### Entries shown:

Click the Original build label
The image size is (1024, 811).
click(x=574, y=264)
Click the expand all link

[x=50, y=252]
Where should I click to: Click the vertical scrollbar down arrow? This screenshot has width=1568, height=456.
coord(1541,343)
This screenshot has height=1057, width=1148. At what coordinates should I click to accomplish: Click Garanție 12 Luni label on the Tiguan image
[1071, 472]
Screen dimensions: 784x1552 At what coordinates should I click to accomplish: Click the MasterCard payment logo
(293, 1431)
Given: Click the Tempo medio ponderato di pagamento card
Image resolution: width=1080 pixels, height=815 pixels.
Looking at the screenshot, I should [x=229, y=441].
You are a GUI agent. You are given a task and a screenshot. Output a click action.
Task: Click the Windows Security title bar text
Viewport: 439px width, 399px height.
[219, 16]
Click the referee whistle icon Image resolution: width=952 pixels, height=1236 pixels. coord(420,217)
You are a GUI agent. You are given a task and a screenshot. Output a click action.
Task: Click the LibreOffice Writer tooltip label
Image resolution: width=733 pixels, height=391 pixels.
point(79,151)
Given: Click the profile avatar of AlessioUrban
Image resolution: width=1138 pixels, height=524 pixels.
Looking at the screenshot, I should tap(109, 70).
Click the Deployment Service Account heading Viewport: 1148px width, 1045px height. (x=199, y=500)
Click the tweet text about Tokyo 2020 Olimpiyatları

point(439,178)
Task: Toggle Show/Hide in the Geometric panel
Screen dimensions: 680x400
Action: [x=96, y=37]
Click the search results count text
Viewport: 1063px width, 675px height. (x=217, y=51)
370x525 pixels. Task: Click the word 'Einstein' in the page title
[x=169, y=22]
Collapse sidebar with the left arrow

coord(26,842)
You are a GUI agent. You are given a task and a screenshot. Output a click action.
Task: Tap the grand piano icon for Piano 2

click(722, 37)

### Task to complete:
Extract each line of the items above that contains the string "icon". Matching is case-sensitive.

### Response to this exercise:
Click the referee whistle icon Image resolution: width=952 pixels, height=1236 pixels. coord(420,217)
Task: Tap the grand piano icon for Piano 2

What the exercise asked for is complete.